Description of the task -> The listing below is to be written out word for word, minus its images.

Data for review ->
※ ※ ※

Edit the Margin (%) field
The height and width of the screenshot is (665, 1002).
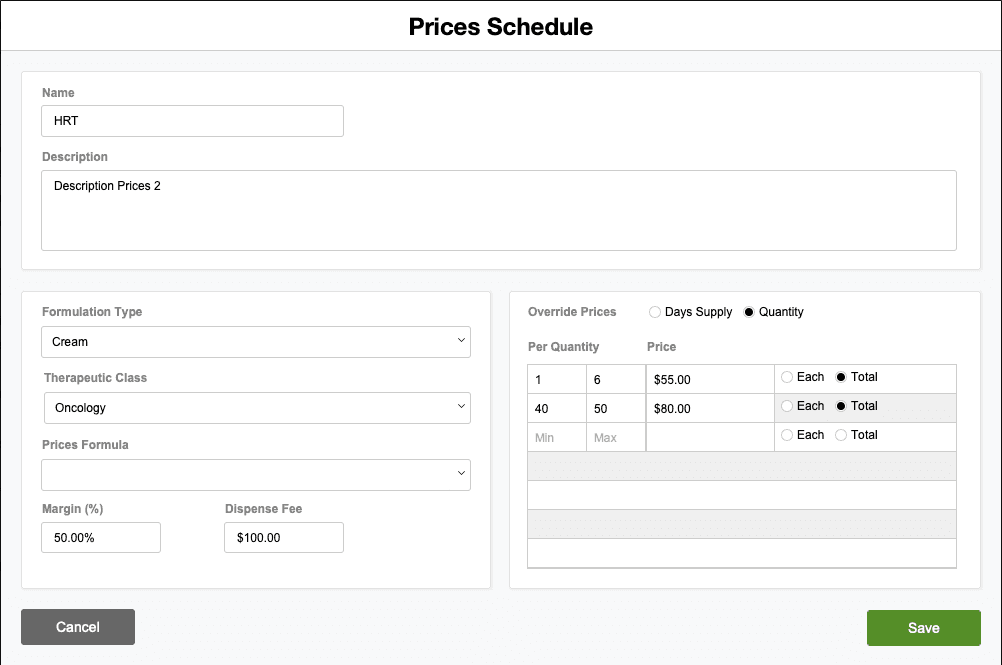click(101, 537)
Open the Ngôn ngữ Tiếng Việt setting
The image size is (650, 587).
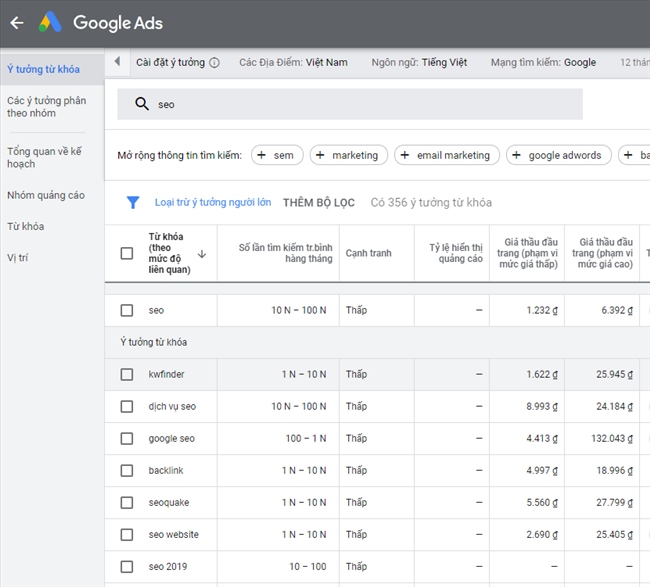pos(419,62)
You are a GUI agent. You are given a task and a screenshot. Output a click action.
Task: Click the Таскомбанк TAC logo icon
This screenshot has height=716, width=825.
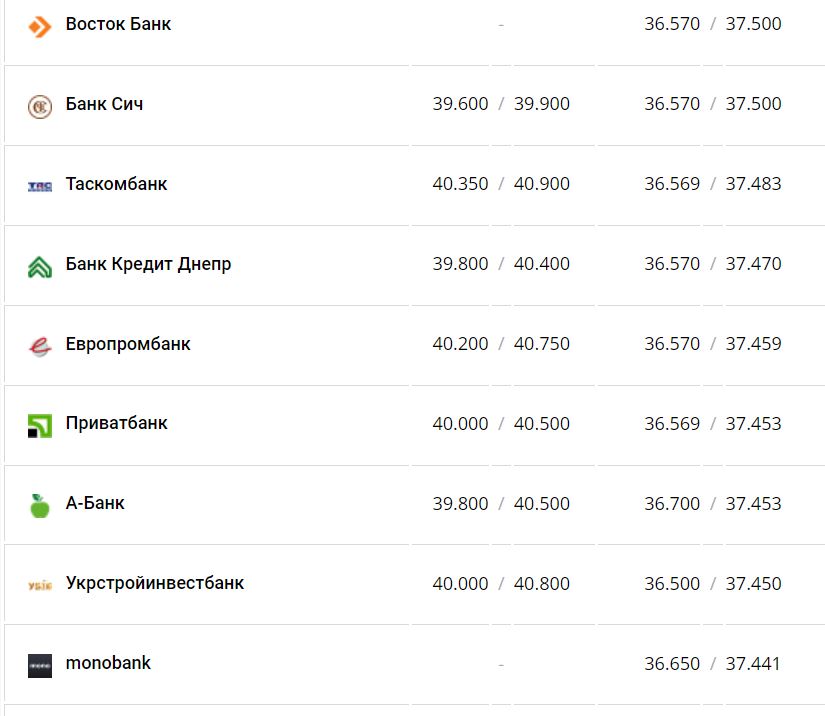coord(39,186)
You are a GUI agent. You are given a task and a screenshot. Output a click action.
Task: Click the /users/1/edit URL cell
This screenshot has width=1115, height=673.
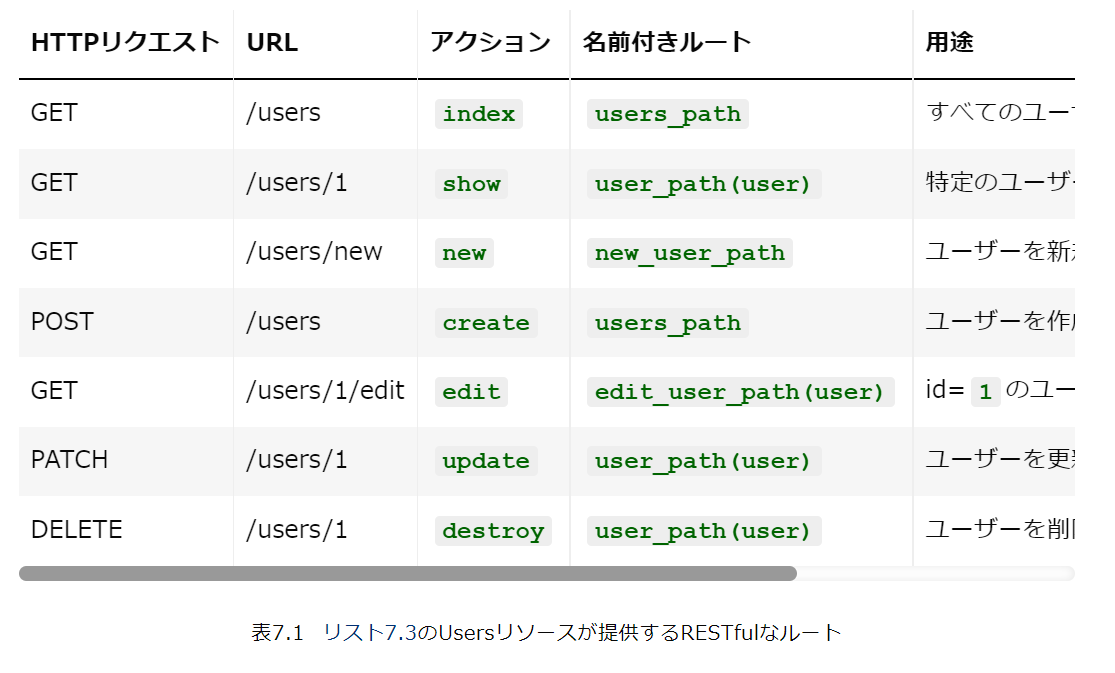325,391
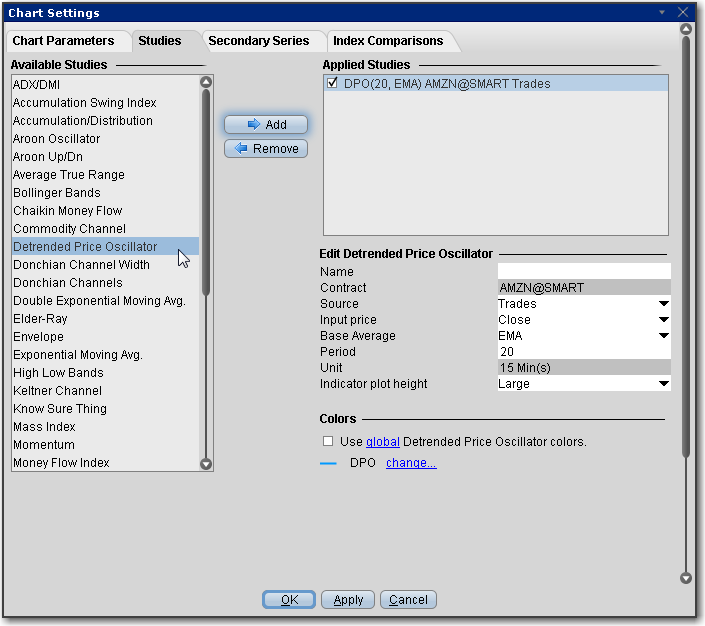Switch to the Chart Parameters tab
This screenshot has width=705, height=626.
click(61, 41)
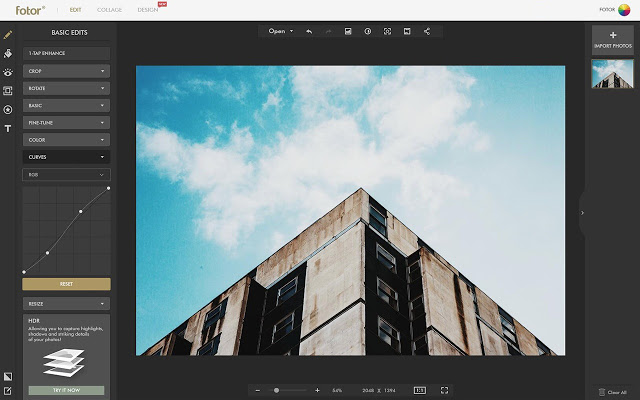Click the Try It Now HDR button
This screenshot has width=640, height=400.
[66, 390]
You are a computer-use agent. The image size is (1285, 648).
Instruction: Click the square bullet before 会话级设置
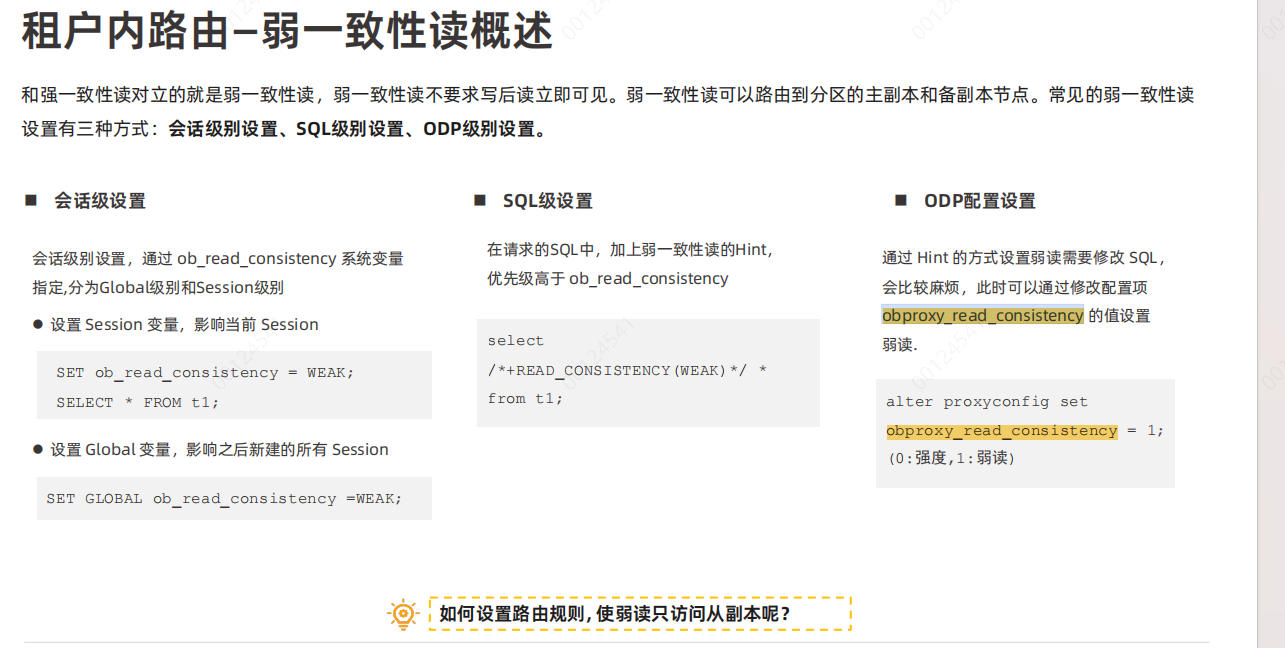click(31, 201)
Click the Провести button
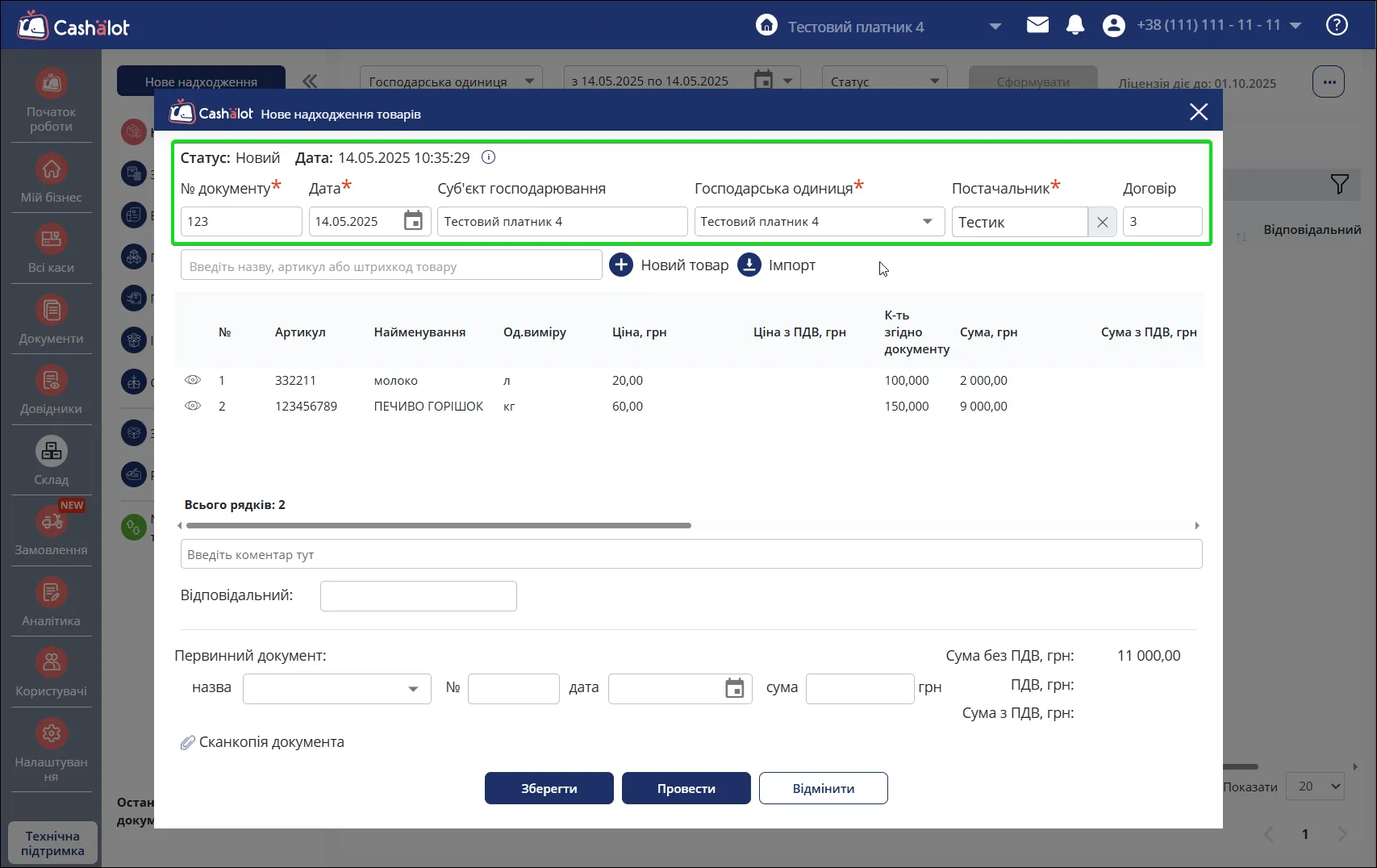The image size is (1377, 868). 686,788
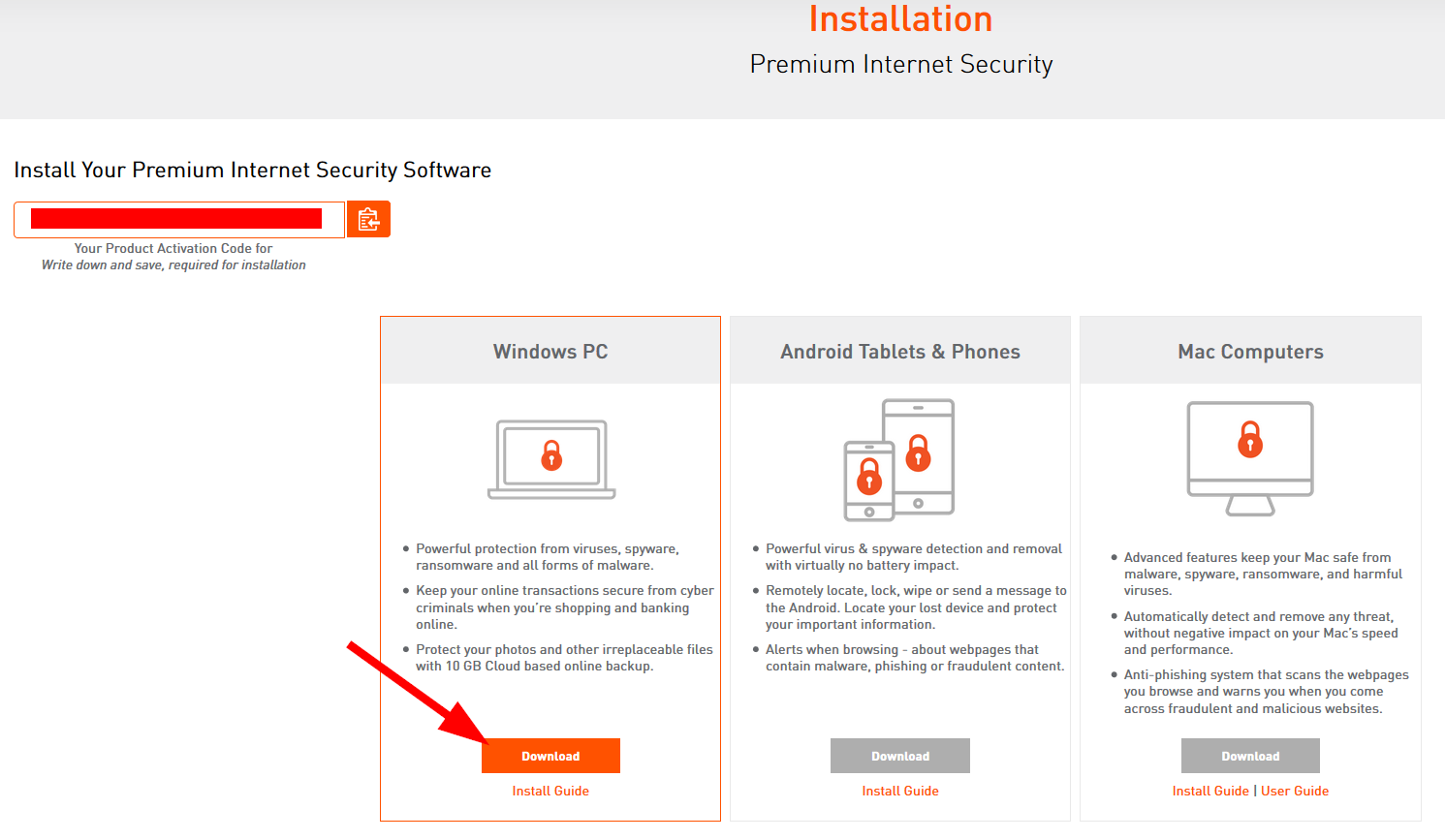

※ ※ ※

Answer to this task ->
Edit the Margin (%) field
The height and width of the screenshot is (665, 1002).
click(101, 537)
Open the Ngôn ngữ Tiếng Việt setting
The image size is (650, 587).
pos(419,62)
You are a GUI agent. You are given a task and a screenshot. Output a click action.
Task: Click the Таскомбанк TAC logo icon
This screenshot has height=716, width=825.
coord(39,186)
You are a GUI agent. You are given a task and a screenshot. Output a click action.
Task: Click the /users/1/edit URL cell
This screenshot has width=1115, height=673.
325,391
Switch to the Chart Parameters tab
This screenshot has width=705, height=626.
click(61, 41)
Click the Try It Now HDR button
This screenshot has width=640, height=400.
[66, 390]
You are a computer-use agent. The image size is (1285, 648).
Instruction: Click the square bullet before 会话级设置
click(31, 201)
Click the Провести button
The image size is (1377, 868). 686,788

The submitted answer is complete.